The regulator said Wisconsin had filed civil suits less than a week earlier against Kalshi, Polymarket, Crypto.com, Robinhood and Coinbase, alleging violations of state law. The commission described those actions as attempts to apply state gambling statutes to markets it said fall under federal derivatives regulation.
The filing follows a separate lawsuit brought by the commission against New York earlier in April, after that state initiated similar legal action against prediction market operators.
Federal jurisdiction dispute
The commission said Congress assigned it exclusive jurisdiction over derivatives markets, including event contracts traded on designated contract markets. It argued that state-level enforcement actions seeking to regulate such contracts under gambling laws conflict with federal authority.
“States cannot circumvent the clear directive of Congress,” CFTC Chairman Michael S. Selig said in the statement. “Our message to Wisconsin is the same as to New York, Arizona, and others: if you interfere with the operation of federal law in regulating financial markets, we will sue you.”
Multi-state legal campaign
The Wisconsin case forms part of a broader series of legal actions by the commission against state authorities. The regulator said it has also filed lawsuits against Connecticut, Illinois and New York as part of efforts to challenge what it described as state encroachment on federal jurisdiction.
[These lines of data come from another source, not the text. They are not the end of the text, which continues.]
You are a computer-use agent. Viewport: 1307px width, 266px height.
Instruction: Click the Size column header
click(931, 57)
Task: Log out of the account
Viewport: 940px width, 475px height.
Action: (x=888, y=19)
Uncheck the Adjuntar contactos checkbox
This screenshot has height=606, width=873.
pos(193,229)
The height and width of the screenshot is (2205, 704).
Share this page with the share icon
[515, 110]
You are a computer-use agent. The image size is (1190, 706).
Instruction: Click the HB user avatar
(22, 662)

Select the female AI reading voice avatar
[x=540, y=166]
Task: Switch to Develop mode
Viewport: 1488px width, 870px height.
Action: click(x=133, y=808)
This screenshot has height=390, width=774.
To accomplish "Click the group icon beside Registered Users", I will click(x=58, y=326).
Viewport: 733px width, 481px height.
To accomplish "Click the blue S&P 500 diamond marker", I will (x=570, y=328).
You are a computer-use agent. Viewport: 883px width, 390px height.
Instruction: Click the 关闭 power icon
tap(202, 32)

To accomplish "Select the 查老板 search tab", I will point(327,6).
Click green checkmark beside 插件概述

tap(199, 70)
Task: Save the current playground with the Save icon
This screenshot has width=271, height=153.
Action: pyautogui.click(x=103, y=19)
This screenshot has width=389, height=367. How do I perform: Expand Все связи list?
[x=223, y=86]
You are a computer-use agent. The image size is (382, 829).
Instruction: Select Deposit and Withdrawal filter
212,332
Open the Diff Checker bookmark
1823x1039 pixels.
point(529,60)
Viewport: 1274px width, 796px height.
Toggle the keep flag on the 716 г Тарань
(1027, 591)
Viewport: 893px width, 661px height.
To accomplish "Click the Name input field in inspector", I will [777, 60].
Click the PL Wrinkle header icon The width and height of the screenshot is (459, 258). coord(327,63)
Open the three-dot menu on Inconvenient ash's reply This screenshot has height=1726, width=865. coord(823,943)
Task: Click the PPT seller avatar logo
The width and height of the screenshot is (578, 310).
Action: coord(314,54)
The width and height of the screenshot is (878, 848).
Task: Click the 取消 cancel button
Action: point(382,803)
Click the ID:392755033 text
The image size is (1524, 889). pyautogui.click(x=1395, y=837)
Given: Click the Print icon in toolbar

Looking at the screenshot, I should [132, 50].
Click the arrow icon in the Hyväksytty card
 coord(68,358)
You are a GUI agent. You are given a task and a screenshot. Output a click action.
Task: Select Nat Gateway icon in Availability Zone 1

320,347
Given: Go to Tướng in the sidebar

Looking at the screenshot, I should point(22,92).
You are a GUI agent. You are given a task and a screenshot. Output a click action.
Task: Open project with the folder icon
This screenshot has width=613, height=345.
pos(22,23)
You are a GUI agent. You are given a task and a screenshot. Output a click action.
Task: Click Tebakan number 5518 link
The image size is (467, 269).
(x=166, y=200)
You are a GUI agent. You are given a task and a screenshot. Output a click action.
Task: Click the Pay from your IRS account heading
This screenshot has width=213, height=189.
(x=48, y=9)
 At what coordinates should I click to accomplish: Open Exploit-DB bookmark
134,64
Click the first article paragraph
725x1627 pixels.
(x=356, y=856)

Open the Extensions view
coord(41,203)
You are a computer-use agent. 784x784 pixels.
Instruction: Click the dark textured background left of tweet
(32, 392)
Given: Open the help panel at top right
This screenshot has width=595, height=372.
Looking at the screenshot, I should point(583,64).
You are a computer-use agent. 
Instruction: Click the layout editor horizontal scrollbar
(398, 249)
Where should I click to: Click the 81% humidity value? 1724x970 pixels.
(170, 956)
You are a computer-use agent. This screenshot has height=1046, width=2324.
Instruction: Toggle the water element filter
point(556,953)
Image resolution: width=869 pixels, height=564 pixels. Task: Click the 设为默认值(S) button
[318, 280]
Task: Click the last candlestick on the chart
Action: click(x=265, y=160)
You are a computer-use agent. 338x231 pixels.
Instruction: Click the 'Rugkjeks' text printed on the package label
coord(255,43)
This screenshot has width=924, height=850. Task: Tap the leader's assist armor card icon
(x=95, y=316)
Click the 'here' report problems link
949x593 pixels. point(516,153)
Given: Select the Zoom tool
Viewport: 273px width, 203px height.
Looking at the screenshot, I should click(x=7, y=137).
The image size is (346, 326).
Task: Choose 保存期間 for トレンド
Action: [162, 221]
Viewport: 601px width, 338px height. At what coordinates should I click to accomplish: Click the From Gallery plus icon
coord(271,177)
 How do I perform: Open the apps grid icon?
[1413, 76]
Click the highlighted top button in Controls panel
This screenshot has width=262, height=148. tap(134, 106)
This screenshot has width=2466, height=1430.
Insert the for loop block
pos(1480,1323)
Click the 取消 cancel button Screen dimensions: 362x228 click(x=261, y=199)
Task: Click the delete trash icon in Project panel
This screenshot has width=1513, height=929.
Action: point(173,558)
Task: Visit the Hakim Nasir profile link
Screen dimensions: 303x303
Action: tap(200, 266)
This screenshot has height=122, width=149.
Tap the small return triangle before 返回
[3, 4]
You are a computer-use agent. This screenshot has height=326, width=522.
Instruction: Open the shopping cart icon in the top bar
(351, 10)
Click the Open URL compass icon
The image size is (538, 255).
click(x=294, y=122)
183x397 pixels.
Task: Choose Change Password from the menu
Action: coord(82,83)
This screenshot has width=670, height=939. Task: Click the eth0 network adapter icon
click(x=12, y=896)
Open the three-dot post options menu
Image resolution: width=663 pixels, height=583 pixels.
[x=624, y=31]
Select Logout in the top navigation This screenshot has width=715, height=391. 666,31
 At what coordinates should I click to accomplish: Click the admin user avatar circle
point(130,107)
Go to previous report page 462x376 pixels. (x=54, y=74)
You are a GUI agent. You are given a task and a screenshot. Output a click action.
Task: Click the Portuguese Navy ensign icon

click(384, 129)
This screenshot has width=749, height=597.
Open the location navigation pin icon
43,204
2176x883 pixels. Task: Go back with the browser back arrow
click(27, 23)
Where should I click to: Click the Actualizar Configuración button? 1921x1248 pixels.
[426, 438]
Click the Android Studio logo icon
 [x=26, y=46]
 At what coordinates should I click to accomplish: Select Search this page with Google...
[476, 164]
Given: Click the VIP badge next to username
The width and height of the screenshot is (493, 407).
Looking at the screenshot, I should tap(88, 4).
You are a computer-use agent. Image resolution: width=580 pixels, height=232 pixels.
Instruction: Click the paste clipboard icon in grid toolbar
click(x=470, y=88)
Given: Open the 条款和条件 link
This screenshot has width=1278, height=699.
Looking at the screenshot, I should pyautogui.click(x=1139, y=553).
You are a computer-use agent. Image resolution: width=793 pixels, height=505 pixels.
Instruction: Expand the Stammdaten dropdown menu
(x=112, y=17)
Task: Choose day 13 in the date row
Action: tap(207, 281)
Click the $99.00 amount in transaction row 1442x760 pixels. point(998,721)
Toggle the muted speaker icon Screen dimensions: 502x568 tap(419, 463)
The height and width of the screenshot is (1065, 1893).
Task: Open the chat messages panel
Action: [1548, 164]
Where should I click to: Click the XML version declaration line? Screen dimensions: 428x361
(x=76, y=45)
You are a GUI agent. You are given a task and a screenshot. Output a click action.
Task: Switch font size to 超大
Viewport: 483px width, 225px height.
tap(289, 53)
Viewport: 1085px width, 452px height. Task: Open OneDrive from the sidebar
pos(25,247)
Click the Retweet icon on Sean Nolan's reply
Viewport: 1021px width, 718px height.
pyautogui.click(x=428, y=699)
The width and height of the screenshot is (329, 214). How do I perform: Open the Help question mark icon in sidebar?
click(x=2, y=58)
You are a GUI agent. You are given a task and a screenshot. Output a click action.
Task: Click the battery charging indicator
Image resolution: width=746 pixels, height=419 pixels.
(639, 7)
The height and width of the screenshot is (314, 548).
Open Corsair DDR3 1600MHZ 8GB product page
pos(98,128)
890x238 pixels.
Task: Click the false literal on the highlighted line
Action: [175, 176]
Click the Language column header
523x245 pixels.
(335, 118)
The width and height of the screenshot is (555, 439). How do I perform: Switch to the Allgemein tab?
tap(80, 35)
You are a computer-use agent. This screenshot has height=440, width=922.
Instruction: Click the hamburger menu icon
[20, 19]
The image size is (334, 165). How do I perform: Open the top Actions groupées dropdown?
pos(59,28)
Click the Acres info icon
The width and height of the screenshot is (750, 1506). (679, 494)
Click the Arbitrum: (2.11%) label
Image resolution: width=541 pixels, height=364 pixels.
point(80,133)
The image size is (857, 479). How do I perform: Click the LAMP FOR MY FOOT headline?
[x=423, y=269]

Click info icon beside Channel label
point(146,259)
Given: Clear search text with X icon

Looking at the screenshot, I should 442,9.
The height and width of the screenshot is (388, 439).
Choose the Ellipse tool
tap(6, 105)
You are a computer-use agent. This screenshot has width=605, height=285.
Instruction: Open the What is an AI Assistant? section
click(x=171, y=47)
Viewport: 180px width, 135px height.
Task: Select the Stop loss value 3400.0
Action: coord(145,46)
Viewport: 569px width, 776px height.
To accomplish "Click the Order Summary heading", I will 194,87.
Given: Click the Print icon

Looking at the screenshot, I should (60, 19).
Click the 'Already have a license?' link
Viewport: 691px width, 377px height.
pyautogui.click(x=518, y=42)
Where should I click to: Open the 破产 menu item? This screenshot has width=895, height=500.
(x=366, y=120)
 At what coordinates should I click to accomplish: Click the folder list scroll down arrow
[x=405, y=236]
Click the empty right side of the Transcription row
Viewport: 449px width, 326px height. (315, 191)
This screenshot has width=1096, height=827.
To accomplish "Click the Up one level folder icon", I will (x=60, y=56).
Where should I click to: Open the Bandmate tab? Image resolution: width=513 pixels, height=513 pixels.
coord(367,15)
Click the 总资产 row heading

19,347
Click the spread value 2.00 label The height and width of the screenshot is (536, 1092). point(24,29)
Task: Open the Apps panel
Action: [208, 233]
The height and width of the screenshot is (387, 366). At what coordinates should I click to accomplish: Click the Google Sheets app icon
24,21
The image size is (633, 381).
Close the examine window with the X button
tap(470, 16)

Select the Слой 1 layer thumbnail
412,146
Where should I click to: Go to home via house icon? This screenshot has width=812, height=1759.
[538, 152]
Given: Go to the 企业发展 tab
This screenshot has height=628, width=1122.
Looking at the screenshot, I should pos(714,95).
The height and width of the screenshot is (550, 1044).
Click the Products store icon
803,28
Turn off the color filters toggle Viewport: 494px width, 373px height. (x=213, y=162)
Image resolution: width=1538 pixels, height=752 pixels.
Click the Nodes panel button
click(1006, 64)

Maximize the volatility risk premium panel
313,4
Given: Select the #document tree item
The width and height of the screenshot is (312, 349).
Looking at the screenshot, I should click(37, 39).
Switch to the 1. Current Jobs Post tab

In Arizona, a federal court recently issued a temporary restraining order blocking a criminal prosecution against a company registered with the commission, according to the agency. The regulator also said it has submitted amicus briefs in proceedings before the U.S. Court of Appeals for the Ninth Circuit and the Supreme Judicial Court of Massachusetts.
The cases collectively center on whether event-based contracts offered on federally regulated platforms fall exclusively under federal derivatives law or can be subject to state gambling statutes.